* **WORK TO DO**: Rewrite the lines from the one containing "Select 配资金额 8倍" through the one containing "tap(20, 168)", inclusive, with "tab" replaced by "panel" and everything else unchanged.

* **RECORDS FOR THE TASK**:
================

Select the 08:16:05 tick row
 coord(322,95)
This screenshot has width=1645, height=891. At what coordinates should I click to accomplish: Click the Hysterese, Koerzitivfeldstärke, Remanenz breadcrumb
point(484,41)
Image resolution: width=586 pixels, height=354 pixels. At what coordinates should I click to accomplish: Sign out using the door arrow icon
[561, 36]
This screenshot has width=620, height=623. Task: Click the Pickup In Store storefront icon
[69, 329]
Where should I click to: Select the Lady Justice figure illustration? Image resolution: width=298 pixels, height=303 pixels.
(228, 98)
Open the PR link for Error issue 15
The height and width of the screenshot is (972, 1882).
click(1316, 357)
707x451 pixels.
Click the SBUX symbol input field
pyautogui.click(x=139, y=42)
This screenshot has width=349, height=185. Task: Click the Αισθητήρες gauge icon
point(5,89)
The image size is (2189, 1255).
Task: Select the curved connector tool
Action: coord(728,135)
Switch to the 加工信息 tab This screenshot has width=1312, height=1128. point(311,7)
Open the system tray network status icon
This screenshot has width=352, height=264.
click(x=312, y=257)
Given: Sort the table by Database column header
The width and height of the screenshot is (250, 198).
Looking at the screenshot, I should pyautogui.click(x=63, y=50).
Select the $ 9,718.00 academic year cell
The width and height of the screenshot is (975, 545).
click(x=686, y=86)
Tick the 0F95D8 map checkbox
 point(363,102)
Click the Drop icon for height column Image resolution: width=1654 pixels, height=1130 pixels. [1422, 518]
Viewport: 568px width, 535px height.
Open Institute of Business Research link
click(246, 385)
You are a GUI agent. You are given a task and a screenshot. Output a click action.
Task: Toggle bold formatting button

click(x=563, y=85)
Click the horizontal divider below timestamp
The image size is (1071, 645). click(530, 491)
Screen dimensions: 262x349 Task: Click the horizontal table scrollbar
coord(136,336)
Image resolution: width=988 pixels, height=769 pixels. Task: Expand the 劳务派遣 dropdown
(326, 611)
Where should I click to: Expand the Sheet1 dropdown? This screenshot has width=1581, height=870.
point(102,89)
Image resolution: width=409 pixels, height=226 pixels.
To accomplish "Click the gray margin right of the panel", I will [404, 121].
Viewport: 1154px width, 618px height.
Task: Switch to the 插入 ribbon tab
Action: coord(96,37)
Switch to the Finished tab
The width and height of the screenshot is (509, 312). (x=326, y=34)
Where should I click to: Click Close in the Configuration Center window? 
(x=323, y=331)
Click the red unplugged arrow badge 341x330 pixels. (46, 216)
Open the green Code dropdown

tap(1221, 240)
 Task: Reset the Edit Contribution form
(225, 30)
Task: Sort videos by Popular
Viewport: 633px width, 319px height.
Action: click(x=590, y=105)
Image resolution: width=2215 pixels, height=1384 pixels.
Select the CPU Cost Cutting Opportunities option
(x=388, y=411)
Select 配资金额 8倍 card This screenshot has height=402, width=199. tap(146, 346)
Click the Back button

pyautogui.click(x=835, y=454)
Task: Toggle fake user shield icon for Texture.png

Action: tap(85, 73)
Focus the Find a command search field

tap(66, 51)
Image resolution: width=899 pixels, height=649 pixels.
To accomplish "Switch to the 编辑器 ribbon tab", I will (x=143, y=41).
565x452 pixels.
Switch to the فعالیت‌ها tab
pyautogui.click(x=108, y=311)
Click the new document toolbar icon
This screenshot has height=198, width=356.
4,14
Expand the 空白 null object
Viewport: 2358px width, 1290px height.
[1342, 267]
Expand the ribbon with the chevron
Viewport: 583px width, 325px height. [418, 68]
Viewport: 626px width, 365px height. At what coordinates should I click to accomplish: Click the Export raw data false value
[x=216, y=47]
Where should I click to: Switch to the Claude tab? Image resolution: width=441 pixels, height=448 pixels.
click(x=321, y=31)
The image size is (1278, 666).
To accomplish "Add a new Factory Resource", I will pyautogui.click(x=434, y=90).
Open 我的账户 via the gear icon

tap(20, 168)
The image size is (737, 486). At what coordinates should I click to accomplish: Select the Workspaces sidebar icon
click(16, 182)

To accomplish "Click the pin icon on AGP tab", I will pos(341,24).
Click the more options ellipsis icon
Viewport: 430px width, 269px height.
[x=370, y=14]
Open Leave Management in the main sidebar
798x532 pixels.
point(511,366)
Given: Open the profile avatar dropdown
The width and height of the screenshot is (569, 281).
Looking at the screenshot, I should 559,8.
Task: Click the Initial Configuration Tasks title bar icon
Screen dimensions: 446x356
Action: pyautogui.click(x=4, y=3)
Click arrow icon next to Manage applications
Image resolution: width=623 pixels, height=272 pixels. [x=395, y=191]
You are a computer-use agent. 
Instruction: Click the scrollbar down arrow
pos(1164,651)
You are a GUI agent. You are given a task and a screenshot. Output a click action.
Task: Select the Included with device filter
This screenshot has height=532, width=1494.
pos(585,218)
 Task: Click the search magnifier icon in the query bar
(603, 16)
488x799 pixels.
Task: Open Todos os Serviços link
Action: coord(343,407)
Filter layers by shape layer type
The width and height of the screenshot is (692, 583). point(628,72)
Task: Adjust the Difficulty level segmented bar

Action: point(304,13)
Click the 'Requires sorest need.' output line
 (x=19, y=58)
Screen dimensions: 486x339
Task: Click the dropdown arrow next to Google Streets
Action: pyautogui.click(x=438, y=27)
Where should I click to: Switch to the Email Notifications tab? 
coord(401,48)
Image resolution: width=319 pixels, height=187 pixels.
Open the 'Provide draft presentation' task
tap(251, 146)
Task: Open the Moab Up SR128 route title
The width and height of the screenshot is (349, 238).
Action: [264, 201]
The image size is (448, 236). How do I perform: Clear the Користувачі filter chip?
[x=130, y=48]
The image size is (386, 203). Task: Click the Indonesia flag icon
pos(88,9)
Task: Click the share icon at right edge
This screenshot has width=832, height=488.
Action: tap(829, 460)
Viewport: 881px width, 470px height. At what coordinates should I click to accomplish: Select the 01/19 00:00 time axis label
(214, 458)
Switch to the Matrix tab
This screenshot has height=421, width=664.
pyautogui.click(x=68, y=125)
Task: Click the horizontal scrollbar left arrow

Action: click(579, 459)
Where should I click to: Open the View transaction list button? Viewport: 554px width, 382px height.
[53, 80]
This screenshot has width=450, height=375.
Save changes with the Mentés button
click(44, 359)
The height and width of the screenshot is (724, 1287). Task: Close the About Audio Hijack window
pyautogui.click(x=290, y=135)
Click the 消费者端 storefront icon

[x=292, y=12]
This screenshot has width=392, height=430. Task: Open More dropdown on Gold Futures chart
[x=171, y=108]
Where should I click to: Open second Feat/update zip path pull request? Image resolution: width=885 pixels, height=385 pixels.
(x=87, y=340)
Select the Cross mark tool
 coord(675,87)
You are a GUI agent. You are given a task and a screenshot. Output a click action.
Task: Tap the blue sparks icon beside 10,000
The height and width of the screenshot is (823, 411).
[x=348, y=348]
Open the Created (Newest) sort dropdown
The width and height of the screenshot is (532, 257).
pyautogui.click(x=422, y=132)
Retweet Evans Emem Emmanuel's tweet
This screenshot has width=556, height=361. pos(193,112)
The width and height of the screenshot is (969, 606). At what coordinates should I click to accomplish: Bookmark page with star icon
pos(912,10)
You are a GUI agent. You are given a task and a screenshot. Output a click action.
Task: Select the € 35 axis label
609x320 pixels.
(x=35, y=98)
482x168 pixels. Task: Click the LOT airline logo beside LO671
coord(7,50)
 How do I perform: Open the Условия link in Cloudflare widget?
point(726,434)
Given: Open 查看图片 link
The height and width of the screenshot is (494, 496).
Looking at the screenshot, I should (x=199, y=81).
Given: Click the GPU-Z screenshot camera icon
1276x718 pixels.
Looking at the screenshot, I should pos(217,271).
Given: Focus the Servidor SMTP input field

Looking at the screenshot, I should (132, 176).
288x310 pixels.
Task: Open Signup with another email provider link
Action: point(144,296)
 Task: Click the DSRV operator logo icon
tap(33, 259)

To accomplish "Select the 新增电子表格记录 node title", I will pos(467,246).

================

* **RESPONSE**:
Select 配资金额 8倍 card This screenshot has height=402, width=199. tap(146, 346)
Click the Back button

pyautogui.click(x=835, y=454)
Task: Toggle fake user shield icon for Texture.png

Action: tap(85, 73)
Focus the Find a command search field

tap(66, 51)
Image resolution: width=899 pixels, height=649 pixels.
To accomplish "Switch to the 编辑器 ribbon panel", I will (x=143, y=41).
565x452 pixels.
Switch to the فعالیت‌ها panel
pyautogui.click(x=108, y=311)
Click the new document toolbar icon
This screenshot has height=198, width=356.
4,14
Expand the 空白 null object
Viewport: 2358px width, 1290px height.
[1342, 267]
Expand the ribbon with the chevron
Viewport: 583px width, 325px height. [418, 68]
Viewport: 626px width, 365px height. At what coordinates should I click to accomplish: Click the Export raw data false value
[x=216, y=47]
Where should I click to: Switch to the Claude panel? Image resolution: width=441 pixels, height=448 pixels.
click(x=321, y=31)
The image size is (1278, 666).
To accomplish "Add a new Factory Resource", I will pyautogui.click(x=434, y=90).
Open 我的账户 via the gear icon

tap(20, 168)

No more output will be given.